→ **RECORDS PROVIDED**:
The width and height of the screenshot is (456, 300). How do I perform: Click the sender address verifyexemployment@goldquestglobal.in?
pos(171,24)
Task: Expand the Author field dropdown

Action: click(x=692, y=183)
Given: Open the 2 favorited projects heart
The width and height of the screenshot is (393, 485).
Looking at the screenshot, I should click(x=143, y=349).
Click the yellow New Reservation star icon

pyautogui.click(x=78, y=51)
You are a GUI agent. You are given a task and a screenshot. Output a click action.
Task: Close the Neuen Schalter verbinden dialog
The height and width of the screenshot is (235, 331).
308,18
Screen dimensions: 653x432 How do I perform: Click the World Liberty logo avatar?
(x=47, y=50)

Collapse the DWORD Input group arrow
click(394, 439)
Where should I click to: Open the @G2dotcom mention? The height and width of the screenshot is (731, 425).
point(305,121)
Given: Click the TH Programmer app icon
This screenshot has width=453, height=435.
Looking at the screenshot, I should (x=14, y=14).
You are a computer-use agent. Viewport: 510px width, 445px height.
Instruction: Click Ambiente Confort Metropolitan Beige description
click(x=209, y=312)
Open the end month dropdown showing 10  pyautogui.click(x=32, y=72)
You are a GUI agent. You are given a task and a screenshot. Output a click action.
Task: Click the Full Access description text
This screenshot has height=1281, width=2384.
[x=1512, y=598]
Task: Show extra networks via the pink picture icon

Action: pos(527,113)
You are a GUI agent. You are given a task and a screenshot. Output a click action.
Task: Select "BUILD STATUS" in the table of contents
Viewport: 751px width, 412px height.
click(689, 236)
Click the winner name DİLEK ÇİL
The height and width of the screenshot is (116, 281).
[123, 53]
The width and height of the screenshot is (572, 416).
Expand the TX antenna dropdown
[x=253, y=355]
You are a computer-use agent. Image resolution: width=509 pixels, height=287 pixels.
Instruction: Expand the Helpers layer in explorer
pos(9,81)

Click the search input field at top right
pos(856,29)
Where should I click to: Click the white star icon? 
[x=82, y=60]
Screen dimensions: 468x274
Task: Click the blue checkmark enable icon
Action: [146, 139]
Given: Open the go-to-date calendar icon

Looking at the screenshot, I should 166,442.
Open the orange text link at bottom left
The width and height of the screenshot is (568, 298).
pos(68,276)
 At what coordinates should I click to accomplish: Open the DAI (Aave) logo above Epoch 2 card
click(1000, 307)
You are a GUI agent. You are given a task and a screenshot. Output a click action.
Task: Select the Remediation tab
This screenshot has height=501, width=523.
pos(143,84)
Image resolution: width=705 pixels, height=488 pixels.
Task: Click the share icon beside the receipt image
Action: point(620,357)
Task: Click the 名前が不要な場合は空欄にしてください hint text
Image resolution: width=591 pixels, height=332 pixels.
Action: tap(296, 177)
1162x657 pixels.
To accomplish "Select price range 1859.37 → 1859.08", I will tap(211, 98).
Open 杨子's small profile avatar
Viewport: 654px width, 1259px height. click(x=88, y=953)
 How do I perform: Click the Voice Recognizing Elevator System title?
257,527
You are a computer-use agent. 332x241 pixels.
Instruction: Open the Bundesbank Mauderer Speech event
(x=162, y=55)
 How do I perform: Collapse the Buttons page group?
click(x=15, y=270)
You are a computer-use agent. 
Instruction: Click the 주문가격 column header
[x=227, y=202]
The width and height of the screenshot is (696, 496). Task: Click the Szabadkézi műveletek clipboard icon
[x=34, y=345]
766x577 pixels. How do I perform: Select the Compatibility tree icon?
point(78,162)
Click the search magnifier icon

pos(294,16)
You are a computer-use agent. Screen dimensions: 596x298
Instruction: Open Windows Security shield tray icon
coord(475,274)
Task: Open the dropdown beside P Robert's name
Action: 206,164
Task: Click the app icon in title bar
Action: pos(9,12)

→ **REQUIRED WORK**: Every line of the records containing the word "computer" must appear in the answer.

→ **EXPECTED OUTPUT**:
You are a computer-use agent. Viewport: 510px width, 445px height.
You are a computer-use agent. Image resolution: width=509 pixels, height=287 pixels.
You are a computer-use agent. 332x241 pixels.
You are a computer-use agent. 
You are a computer-use agent. Screen dimensions: 596x298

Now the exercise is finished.